* [EXERCISE BRIEF] Reproduce the following lines verbatim, from the line containing "This screenshot has height=741, width=870." through the line containing "Action: (x=325, y=138)", both included.

* [RECORD SET]
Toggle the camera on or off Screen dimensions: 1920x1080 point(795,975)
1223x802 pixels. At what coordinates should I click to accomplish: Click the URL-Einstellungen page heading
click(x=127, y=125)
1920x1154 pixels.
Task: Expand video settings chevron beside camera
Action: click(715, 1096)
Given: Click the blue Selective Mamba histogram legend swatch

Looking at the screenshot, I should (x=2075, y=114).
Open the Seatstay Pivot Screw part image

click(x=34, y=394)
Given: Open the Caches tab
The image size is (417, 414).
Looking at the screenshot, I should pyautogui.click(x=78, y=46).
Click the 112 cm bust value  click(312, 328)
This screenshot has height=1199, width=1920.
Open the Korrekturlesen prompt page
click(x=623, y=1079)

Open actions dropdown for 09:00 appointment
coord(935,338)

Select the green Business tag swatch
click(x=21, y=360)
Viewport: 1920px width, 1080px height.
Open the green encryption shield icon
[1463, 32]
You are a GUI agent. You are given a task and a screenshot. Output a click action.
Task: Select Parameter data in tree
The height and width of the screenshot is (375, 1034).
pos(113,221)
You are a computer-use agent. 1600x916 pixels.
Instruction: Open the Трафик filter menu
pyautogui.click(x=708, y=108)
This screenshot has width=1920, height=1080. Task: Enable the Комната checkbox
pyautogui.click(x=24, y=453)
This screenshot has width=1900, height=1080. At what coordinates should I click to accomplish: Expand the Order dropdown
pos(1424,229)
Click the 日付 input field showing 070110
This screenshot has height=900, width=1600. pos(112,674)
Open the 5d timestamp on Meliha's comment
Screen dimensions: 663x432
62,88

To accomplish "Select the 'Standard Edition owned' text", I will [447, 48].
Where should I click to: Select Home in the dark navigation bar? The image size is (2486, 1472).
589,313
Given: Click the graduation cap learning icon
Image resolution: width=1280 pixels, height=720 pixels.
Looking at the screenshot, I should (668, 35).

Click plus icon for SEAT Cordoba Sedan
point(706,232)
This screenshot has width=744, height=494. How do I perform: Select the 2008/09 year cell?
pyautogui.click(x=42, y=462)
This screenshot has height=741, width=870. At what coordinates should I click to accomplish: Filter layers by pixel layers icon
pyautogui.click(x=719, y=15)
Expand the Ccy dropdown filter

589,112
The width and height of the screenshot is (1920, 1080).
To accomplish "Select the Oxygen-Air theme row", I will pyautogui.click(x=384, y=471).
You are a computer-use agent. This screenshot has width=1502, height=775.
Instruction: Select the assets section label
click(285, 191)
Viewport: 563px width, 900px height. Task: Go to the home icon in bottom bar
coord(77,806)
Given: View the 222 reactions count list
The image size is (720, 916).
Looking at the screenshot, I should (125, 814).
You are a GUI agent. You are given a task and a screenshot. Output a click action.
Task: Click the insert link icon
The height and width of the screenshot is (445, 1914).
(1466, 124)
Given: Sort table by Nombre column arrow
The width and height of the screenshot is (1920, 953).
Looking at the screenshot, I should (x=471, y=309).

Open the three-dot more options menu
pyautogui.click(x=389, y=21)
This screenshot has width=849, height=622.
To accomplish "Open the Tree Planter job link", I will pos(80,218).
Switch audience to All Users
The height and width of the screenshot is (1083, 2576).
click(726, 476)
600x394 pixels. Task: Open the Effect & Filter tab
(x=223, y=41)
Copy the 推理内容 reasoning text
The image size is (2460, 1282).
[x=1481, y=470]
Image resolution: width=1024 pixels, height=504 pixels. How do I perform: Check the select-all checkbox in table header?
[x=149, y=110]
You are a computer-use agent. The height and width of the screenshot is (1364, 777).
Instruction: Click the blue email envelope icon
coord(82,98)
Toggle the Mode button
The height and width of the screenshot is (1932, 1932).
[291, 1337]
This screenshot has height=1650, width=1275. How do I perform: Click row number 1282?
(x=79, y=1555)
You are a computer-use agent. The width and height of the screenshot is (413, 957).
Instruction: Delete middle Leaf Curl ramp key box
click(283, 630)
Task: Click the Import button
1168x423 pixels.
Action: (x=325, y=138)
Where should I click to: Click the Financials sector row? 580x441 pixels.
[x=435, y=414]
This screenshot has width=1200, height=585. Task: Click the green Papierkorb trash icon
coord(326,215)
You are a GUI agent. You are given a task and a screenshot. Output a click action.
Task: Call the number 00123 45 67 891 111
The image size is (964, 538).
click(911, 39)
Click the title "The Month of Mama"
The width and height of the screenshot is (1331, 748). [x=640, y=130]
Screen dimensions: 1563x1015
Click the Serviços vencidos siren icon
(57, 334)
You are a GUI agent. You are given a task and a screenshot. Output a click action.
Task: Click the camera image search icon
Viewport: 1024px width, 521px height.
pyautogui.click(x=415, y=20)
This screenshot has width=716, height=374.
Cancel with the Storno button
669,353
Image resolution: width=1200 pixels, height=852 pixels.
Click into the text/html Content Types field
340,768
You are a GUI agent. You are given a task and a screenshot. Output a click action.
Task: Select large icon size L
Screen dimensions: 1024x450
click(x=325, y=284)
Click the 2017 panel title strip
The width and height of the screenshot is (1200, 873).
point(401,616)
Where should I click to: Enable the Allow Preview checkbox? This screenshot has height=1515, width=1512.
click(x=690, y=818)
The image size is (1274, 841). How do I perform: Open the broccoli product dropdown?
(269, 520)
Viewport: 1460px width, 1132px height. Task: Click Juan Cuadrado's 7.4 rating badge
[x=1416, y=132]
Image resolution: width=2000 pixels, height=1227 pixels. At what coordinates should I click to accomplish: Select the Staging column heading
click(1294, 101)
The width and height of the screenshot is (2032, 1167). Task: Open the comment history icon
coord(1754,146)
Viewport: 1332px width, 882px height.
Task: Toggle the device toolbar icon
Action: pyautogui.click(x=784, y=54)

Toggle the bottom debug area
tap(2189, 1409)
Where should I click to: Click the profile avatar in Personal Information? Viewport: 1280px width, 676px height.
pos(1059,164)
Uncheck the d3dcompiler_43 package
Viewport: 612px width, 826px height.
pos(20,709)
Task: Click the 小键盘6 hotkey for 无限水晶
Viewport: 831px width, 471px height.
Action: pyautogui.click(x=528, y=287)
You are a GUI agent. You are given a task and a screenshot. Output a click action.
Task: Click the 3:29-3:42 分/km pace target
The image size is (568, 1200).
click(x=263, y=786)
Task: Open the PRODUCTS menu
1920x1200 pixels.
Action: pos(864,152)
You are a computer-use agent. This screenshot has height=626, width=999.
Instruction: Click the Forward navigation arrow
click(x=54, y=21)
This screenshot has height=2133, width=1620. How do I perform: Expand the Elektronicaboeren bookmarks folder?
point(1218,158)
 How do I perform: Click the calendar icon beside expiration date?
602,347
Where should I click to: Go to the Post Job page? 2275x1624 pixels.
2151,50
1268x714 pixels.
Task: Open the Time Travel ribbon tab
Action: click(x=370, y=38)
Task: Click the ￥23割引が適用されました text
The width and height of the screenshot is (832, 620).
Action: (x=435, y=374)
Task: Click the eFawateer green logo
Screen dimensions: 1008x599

* [ANSWER FOR THIS EXERCISE]
This screenshot has height=741, width=870. At what coordinates should I click to accomplish: Filter layers by pixel layers icon
pyautogui.click(x=719, y=15)
Expand the Ccy dropdown filter

589,112
The width and height of the screenshot is (1920, 1080).
To accomplish "Select the Oxygen-Air theme row", I will pyautogui.click(x=384, y=471).
You are a computer-use agent. This screenshot has width=1502, height=775.
Instruction: Select the assets section label
click(285, 191)
Viewport: 563px width, 900px height. Task: Go to the home icon in bottom bar
coord(77,806)
Given: View the 222 reactions count list
The image size is (720, 916).
Looking at the screenshot, I should (125, 814).
You are a GUI agent. You are given a task and a screenshot. Output a click action.
Task: Click the insert link icon
The height and width of the screenshot is (445, 1914).
(1466, 124)
Given: Sort table by Nombre column arrow
The width and height of the screenshot is (1920, 953).
Looking at the screenshot, I should (x=471, y=309).

Open the three-dot more options menu
pyautogui.click(x=389, y=21)
This screenshot has width=849, height=622.
To accomplish "Open the Tree Planter job link", I will pos(80,218).
Switch audience to All Users
The height and width of the screenshot is (1083, 2576).
click(726, 476)
600x394 pixels. Task: Open the Effect & Filter tab
(x=223, y=41)
Copy the 推理内容 reasoning text
The image size is (2460, 1282).
[x=1481, y=470]
Image resolution: width=1024 pixels, height=504 pixels. How do I perform: Check the select-all checkbox in table header?
[x=149, y=110]
You are a computer-use agent. The height and width of the screenshot is (1364, 777).
Instruction: Click the blue email envelope icon
coord(82,98)
Toggle the Mode button
The height and width of the screenshot is (1932, 1932).
[291, 1337]
This screenshot has height=1650, width=1275. How do I perform: Click row number 1282?
(x=79, y=1555)
You are a computer-use agent. The width and height of the screenshot is (413, 957).
Instruction: Delete middle Leaf Curl ramp key box
click(283, 630)
Task: Click the Import button
1168x423 pixels.
Action: (x=325, y=138)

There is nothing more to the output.